§ Raw data:
|---|
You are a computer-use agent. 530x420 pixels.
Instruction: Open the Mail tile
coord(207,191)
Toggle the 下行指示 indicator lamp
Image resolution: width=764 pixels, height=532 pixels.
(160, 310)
|---|
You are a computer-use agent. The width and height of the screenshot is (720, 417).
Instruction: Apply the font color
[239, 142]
|---|
§ Task to complete:
Within the records, filter for lines that contain the word "agent" and show each one.

§ Answer to this exercise:
You are a computer-use agent. 530x420 pixels.
You are a computer-use agent. The width and height of the screenshot is (720, 417).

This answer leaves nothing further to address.